• _Problem description_:
Write out every line of the records below word for word, leaving the pictures out.

┄┄┄┄┄┄┄┄┄┄┄┄┄┄┄┄┄┄┄┄

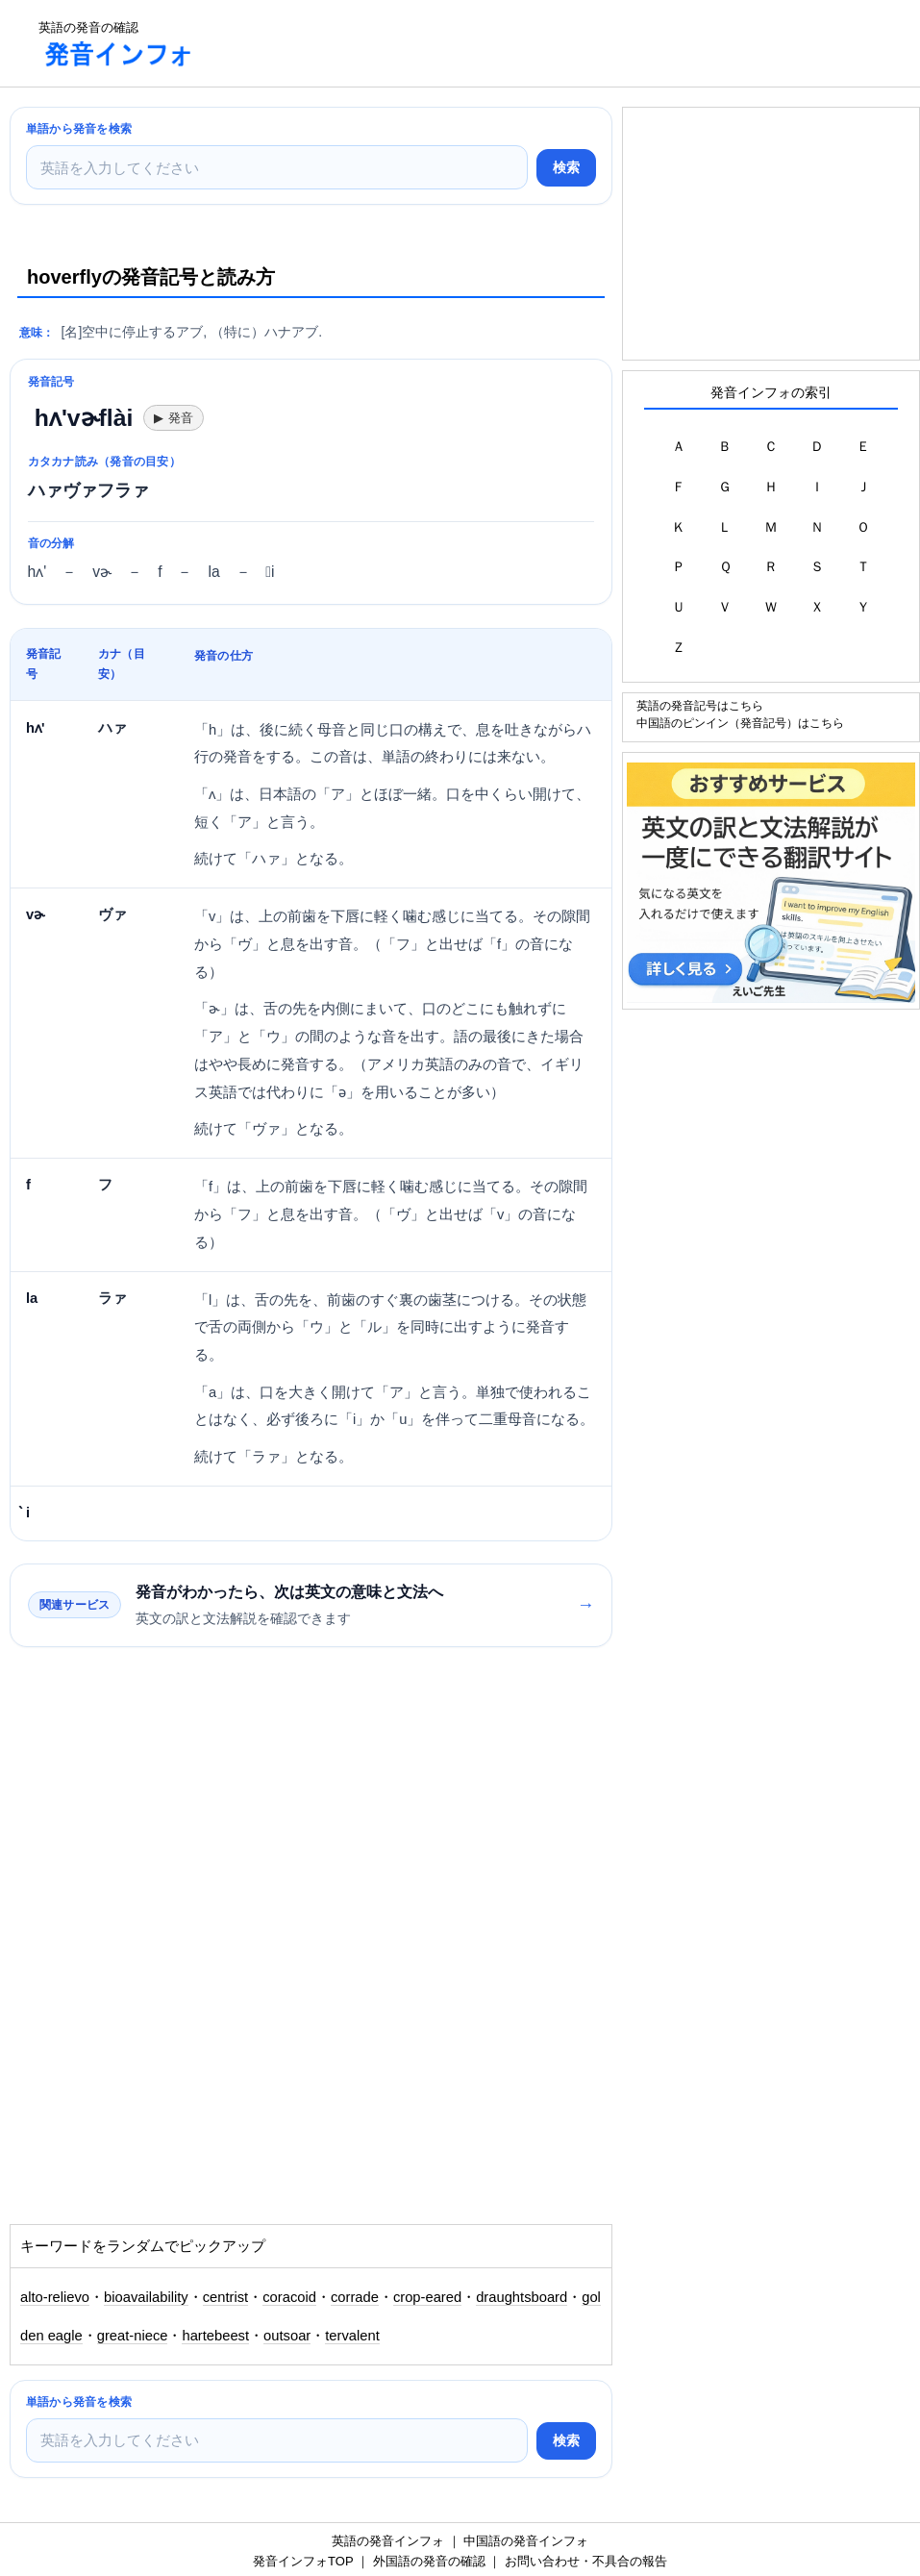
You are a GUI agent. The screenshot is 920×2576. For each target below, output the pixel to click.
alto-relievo (54, 2297)
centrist (226, 2297)
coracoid (289, 2297)
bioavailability (146, 2297)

┄┄┄┄┄┄┄┄┄┄┄┄┄┄┄┄┄┄┄┄

• _Answer to the problem_:
You are a GUI agent. The screenshot is 920×2576. For each target below, output the pixel to click.
alto-relievo (54, 2297)
centrist (226, 2297)
coracoid (289, 2297)
bioavailability (146, 2297)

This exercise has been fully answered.